>>>>>
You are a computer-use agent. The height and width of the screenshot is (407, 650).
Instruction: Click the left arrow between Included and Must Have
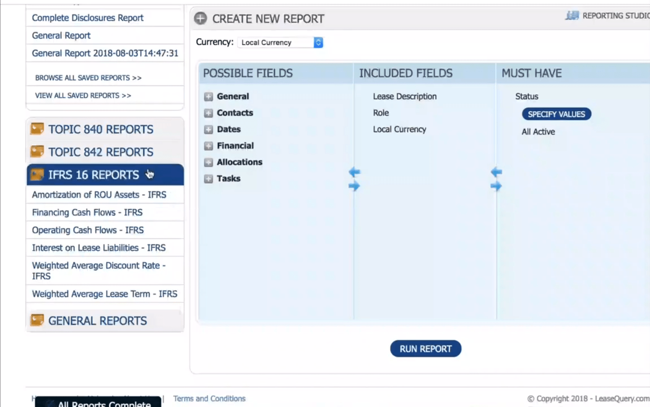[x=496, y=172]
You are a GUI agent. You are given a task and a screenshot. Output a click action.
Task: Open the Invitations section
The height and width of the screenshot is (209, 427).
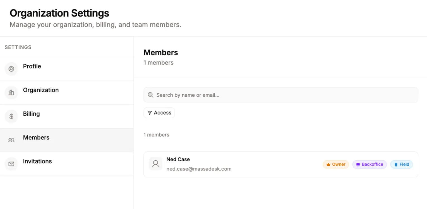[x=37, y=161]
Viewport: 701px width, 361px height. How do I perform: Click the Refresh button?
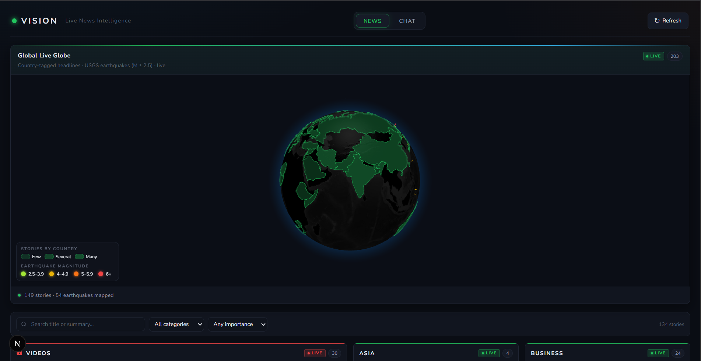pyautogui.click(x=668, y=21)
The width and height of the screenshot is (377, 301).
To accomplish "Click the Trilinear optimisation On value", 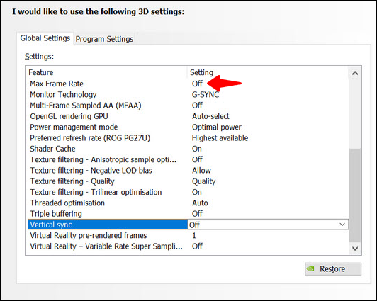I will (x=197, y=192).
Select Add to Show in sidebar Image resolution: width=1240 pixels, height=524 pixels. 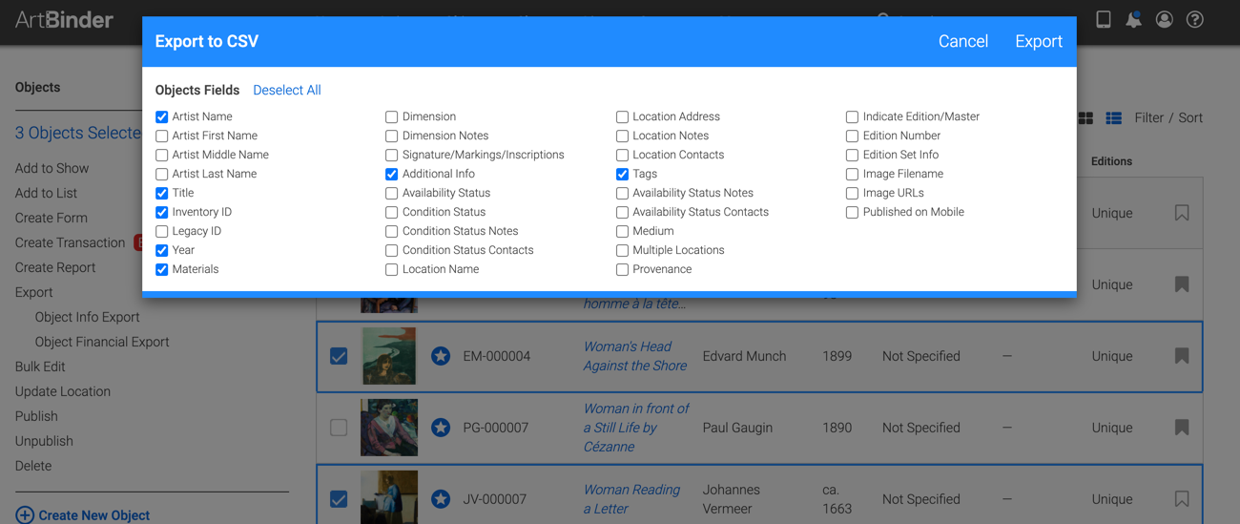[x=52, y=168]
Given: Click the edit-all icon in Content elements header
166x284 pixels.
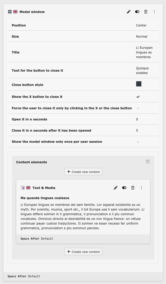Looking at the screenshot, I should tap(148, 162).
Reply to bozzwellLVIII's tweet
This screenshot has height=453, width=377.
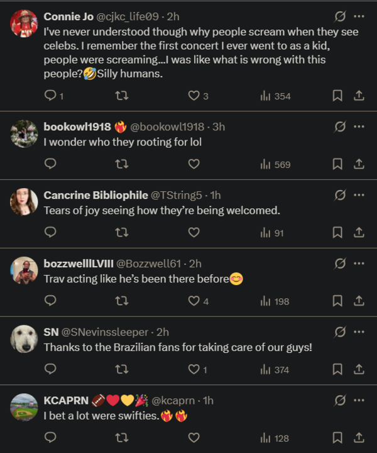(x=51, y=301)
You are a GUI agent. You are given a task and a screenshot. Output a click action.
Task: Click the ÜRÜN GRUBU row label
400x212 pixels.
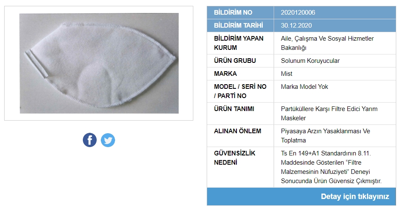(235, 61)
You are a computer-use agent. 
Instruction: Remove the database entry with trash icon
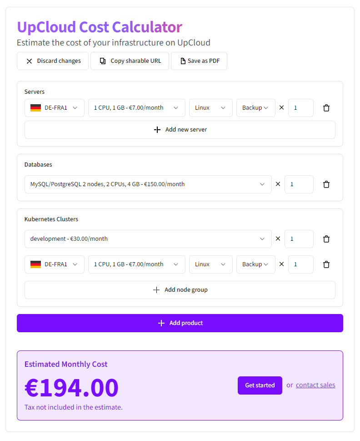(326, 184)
<<<<<
Assignment -> An exact copy is needed of every line from the one holding "This screenshot has height=453, width=377." to the end of the entries above, both ends kept and each picture dropped.

Written answer ->
This screenshot has height=453, width=377.
(x=51, y=301)
You are a GUI agent. You are given a task and a screenshot. Output a click action.
Task: Click the ÜRÜN GRUBU row label
400x212 pixels.
(235, 61)
You are a computer-use agent. 
Instruction: Remove the database entry with trash icon
(326, 184)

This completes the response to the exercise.